__Task directions__: Reproduce word for word the line holding "Where should I" and all lines after it in the data, through the end, leaving out pictures.

:: Data provided ::

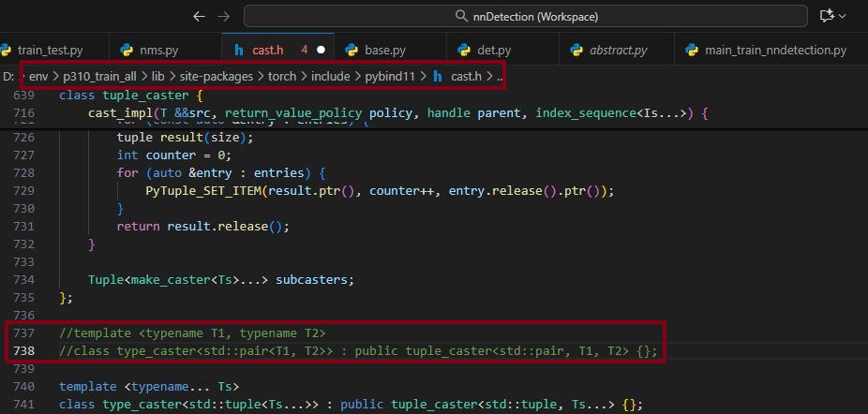Expand the Copilot dropdown chevron
This screenshot has height=414, width=868.
[x=843, y=16]
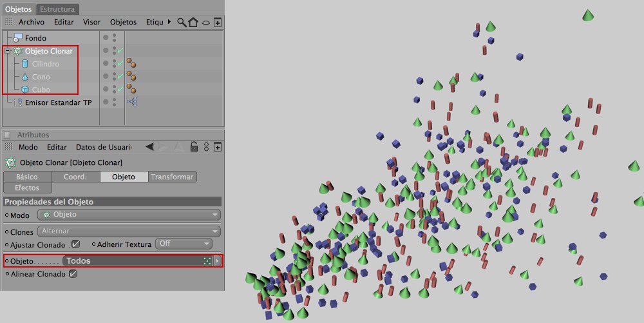This screenshot has height=323, width=644.
Task: Click the lock icon in the Atributos toolbar
Action: pos(194,147)
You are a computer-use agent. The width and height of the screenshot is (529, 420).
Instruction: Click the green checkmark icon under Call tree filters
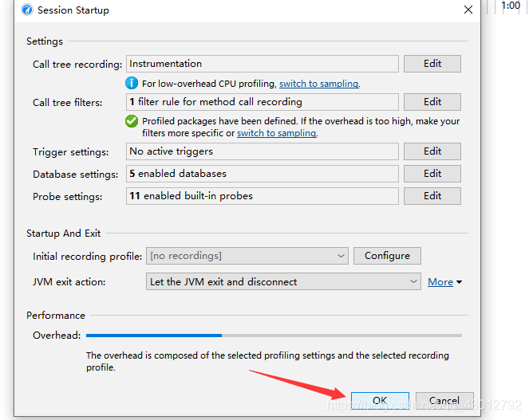coord(132,121)

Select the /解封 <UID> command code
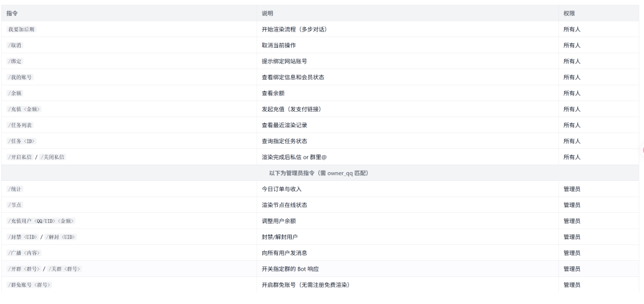point(62,237)

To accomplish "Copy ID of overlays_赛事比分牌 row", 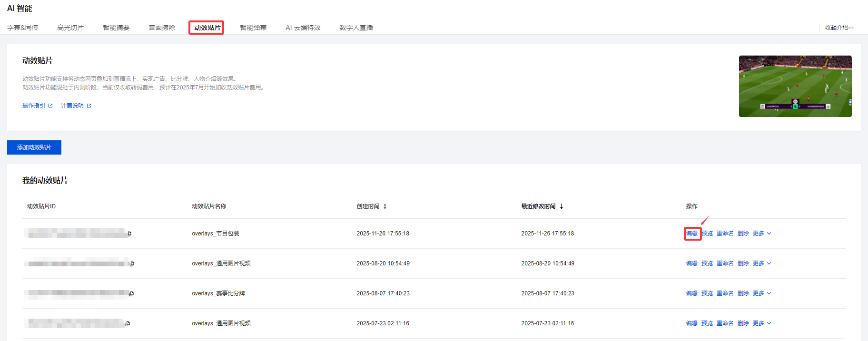I will tap(131, 293).
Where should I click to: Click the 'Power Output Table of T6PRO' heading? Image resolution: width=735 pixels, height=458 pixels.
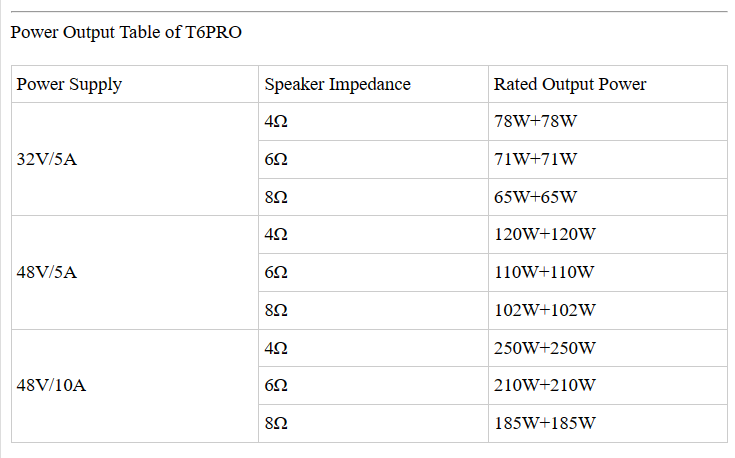[x=126, y=32]
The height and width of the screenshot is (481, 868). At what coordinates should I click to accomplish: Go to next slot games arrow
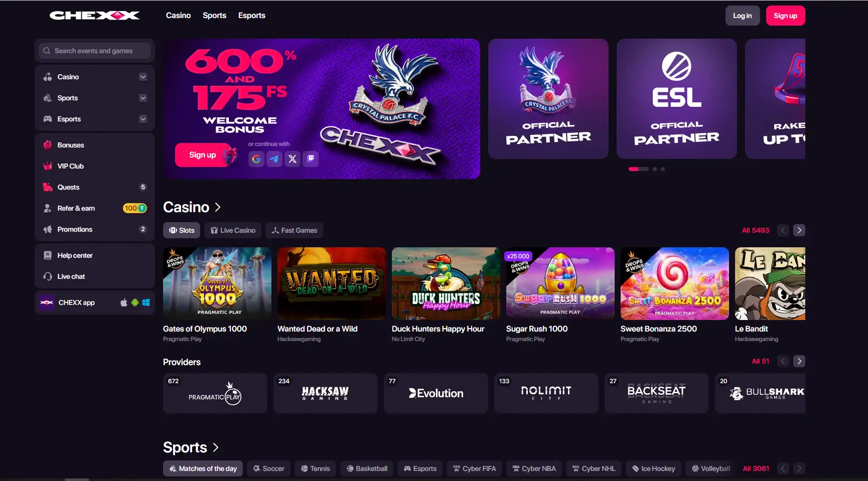click(799, 230)
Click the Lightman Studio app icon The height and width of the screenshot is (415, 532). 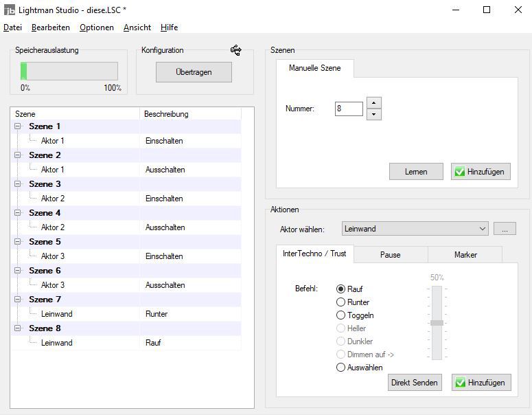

:::

__Your response__:
Where should I click to: Click the 'Power Output Table of T6PRO' heading? Image resolution: width=735 pixels, height=458 pixels.
[x=126, y=32]
The height and width of the screenshot is (481, 868). At what coordinates should I click to accomplish: Go to next slot games arrow
click(799, 230)
Click the Lightman Studio app icon The height and width of the screenshot is (415, 532). 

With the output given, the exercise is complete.